Снилось, что стоит он на берегу, смотрит вдаль, а там — вода соединяется с небом. Значит, перед ним море, которого он никогда не видел, но слышал когда-то от бывалых сельчан, мол, оно бескрайнее...

Вообще-то, вода часто снилась Иосифу. Знал, если снится чистая вода — к добру. Если же грязная — к неприятностям, а то и к беде. Если же прозрачная, да в ручье, в реке, — неожиданная встреча. Так когда-то люди сказывали.

Какая была вода, чистая или грязная, проснувшись, не помнил. Но, ка­жется, среди этой воды видел Архипа: он бежал туда, где она соединялась с небом.

Откуда он появился, как проскользнул возле него, Иосиф не помнил. Но заметив Архипа, удаляющегося от него, начал кричать, чтобы тот воз­вращался: знал, Архип боится воды, не умеет плавать. Кричал, звал к себе на берег и не слышал своего голоса.

А Архип все бежал и бежал, и когда был уже почти у самого горизонта, навстречу ему выплыла какая-то фигурка. Издали она была похожа на боль­шую птицу, только вместо крыльев — руки. Разминувшись с Архипом, то ли плыла, то ли летела прямо к Иосифу.

Иосиф уже не видел Архипа, тот скрылся за горизонтом, и, затаив дыха­ние, следил за приближающейся к нему фигурой... И когда она была уже совсем близко, увидел, что это девушка, молодая, красивая. Ее красота обожг­ла, но почему-то, как он ни старался, не мог различить черт ее лица — какой- то неуловимый, завораживающий облик...

Иосиф почувствовал себя молодым, сильным, бесстрашным, взмахнул руками, оторвался от земли, полетел над водой рядом с девушкой, хотел спросить: «Кто ты, как тебя зовут?» — кричал, но не слышал своего голоса и... проснулся.

И сразу же его охватило тревожное предчувствие: неужто Архип заболел? Или, не дай бог, что с ним случилось... В последнее время он говорил, что пошаливает сердце.

Иосиф, не дожидаясь, пока рассветет, даже ничего не прихватив с собой, вышел из сеней и направился через болото к затоке возле реки, где прятал челн.

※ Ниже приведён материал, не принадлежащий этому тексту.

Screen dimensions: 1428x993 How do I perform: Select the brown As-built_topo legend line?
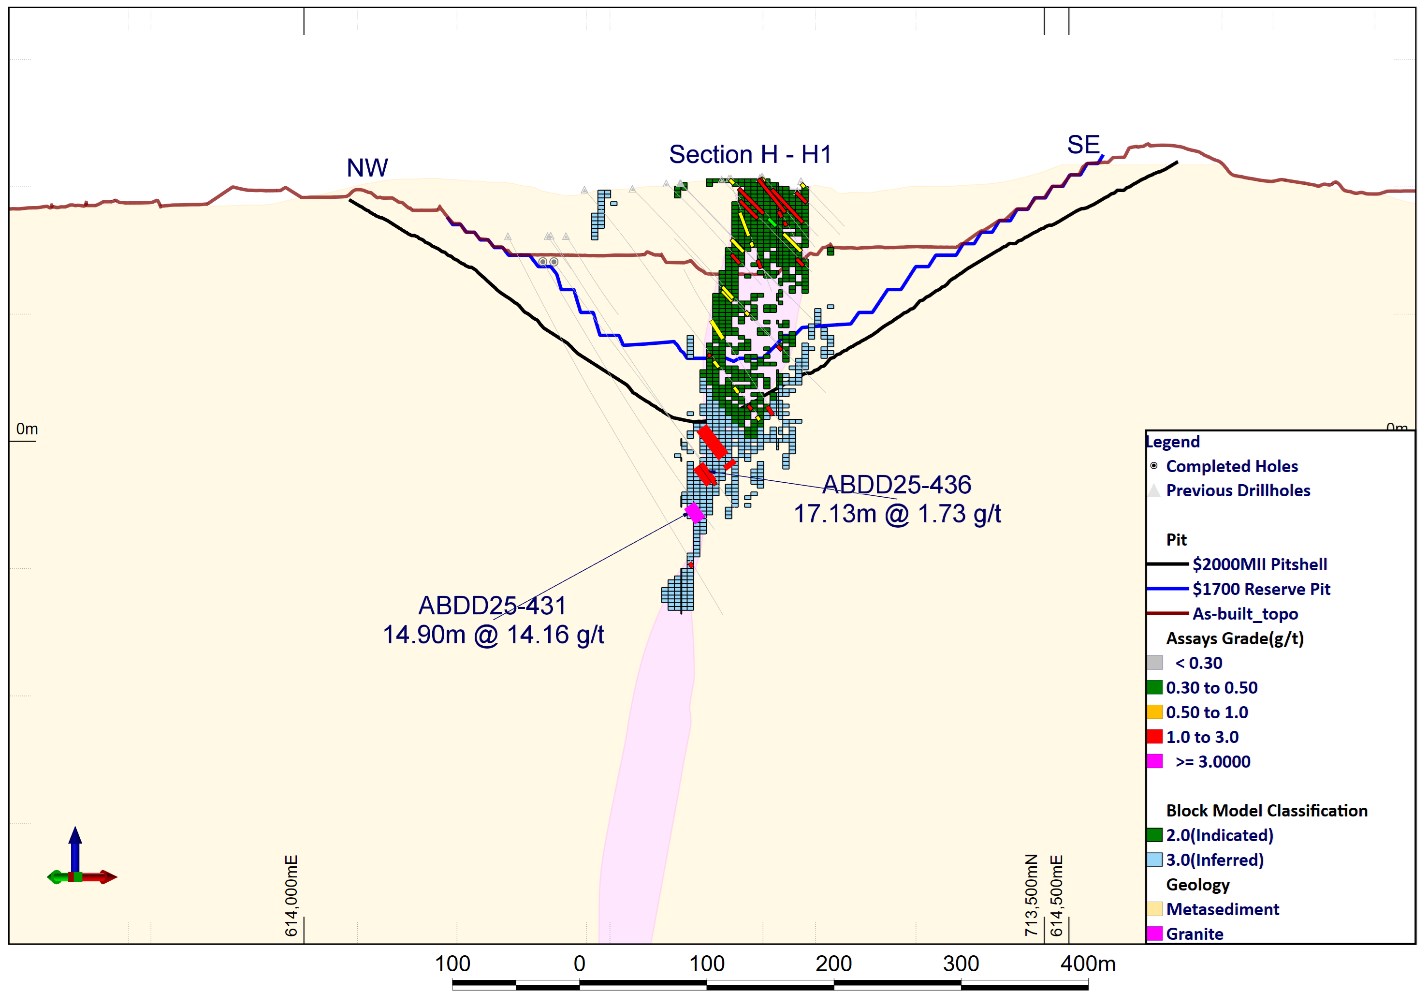(1167, 614)
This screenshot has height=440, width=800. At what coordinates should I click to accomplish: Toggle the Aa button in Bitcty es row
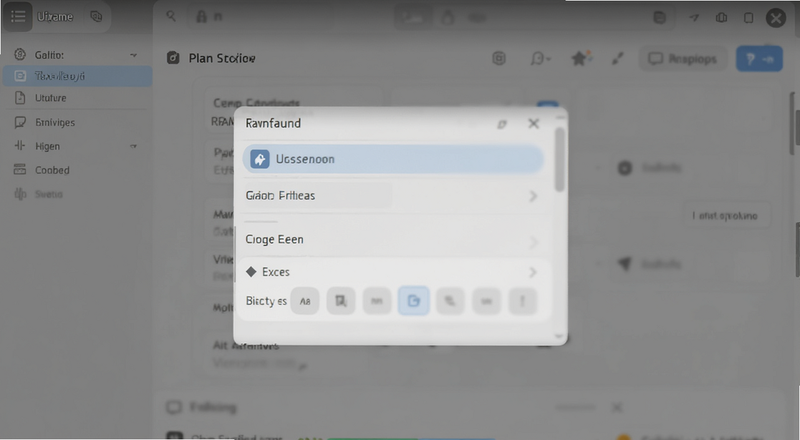[305, 301]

Спешил, но ни разу не оступился, ступая на плахам, спрятанным в болоте, и вскоре был на месте. Отвязал челн от старой ветлы, сел на корму, несколько раз взмахнул веслом, выплыл на середину реки, направился в город.

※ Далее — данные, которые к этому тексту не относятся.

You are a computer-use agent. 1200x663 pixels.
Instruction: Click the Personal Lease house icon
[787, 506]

Светало. Течение несло суденышко вперед. Ловко правя веслом, дер­жал челн на середине реки, время от времени подгребая то слева, то справа: быстрей, быстрей!..

Время тянулось очень медленно, и путь к городу казался как никогда долгим...

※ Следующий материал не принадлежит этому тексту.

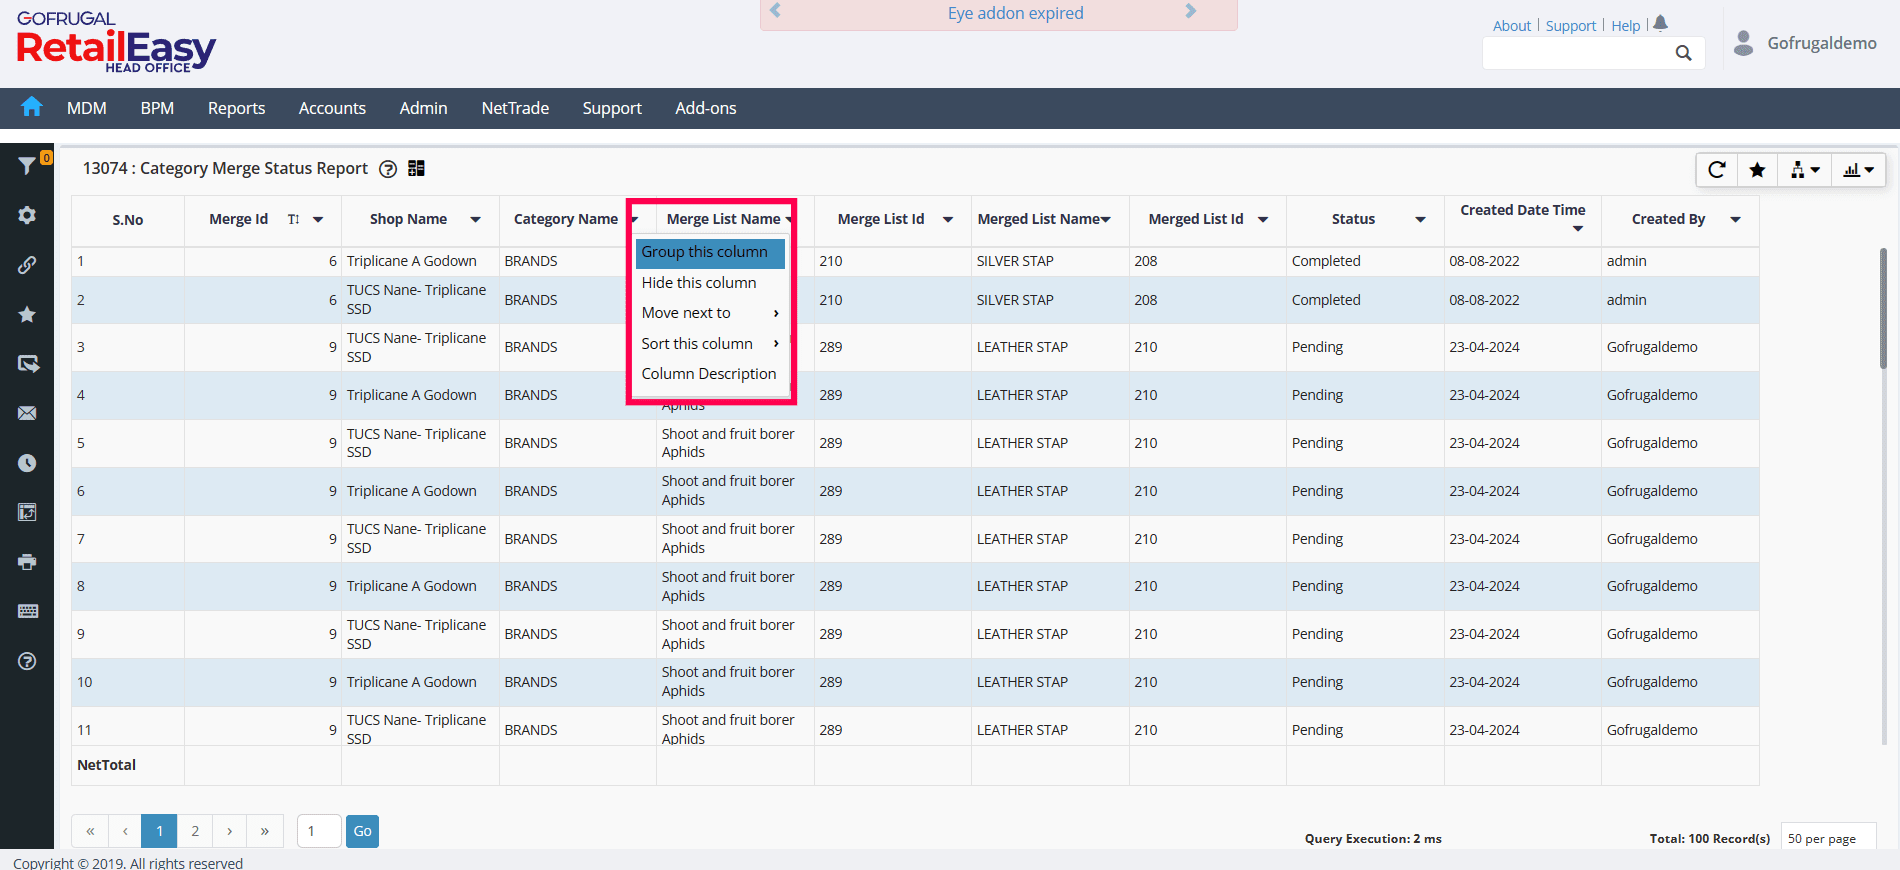Screen dimensions: 1900x870
Task: Mark report as favorite with toolbar star
Action: (x=1757, y=170)

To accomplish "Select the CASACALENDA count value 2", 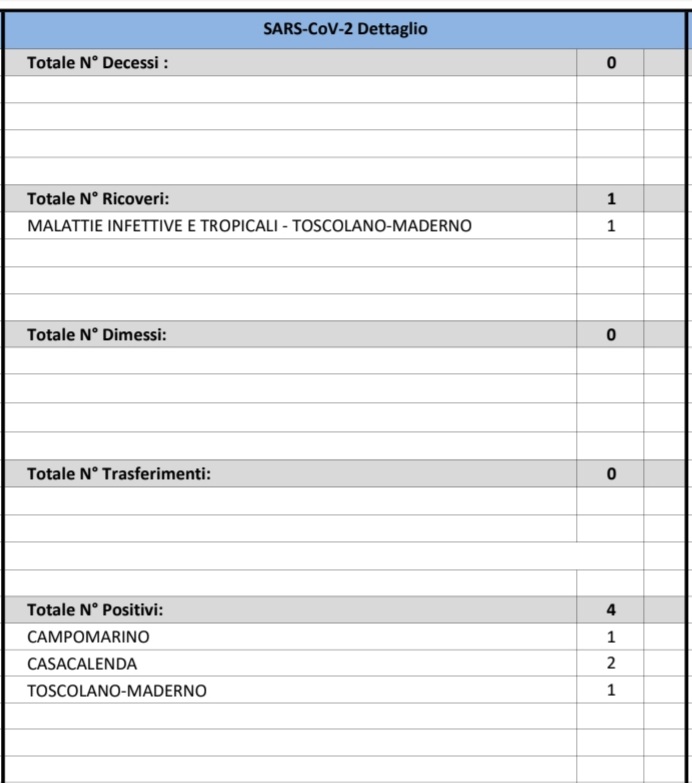I will 611,663.
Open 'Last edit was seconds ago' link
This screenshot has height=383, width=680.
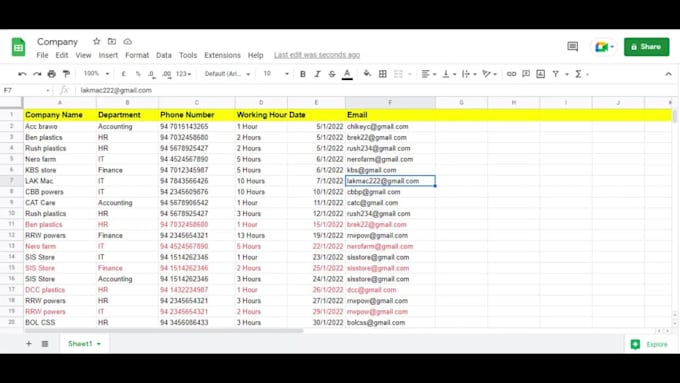317,55
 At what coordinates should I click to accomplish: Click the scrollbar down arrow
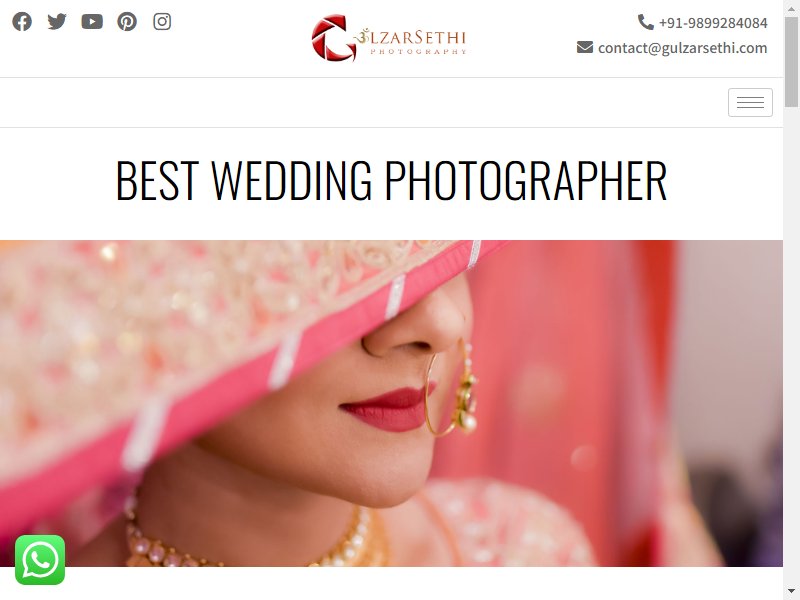tap(791, 592)
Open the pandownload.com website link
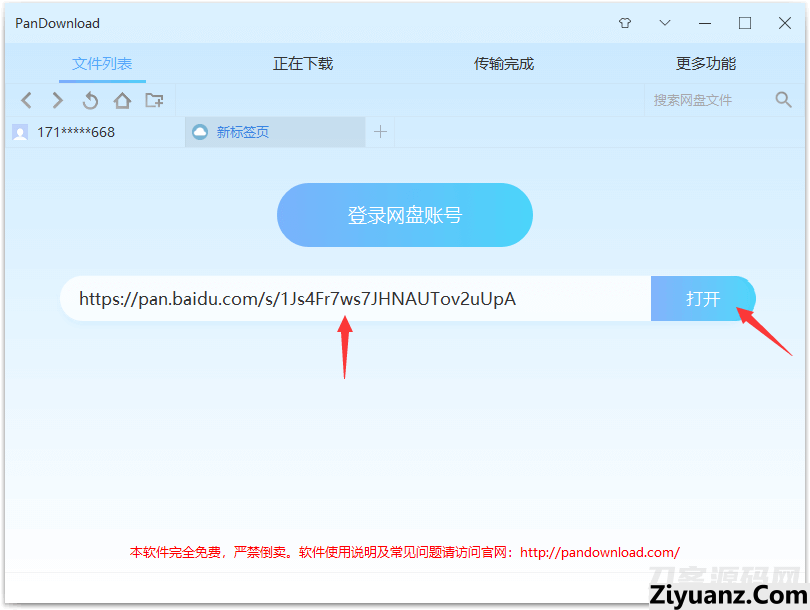810x610 pixels. 600,552
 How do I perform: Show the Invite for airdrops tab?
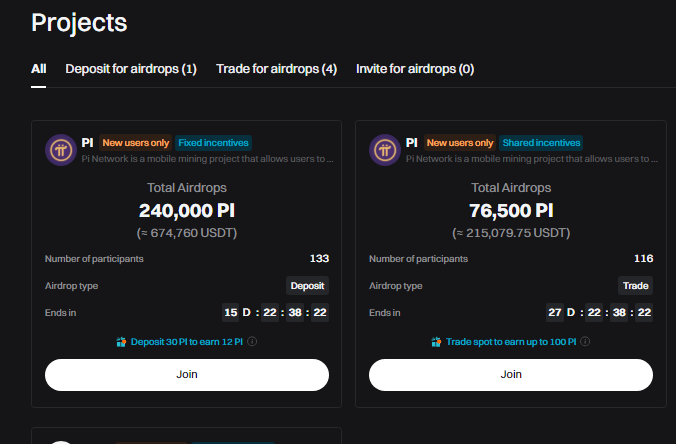coord(415,69)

Иосиф думал только об одном: что же могло случиться с Архипом, если он так приснился?.. Заболел, может быть, кто-то его обидел, или, не дай бог...

Допустить можно было что угодно, кроме последнего.

Если заболел, то, хоть и живет отдельно от сына, невестки и внуков, при­дут на помощь. Знал Иосиф, Архип, перейдя жить в баню, с семьей сына не поссорился — решил человек жить отдельно, чтобы никому не мешать, и только.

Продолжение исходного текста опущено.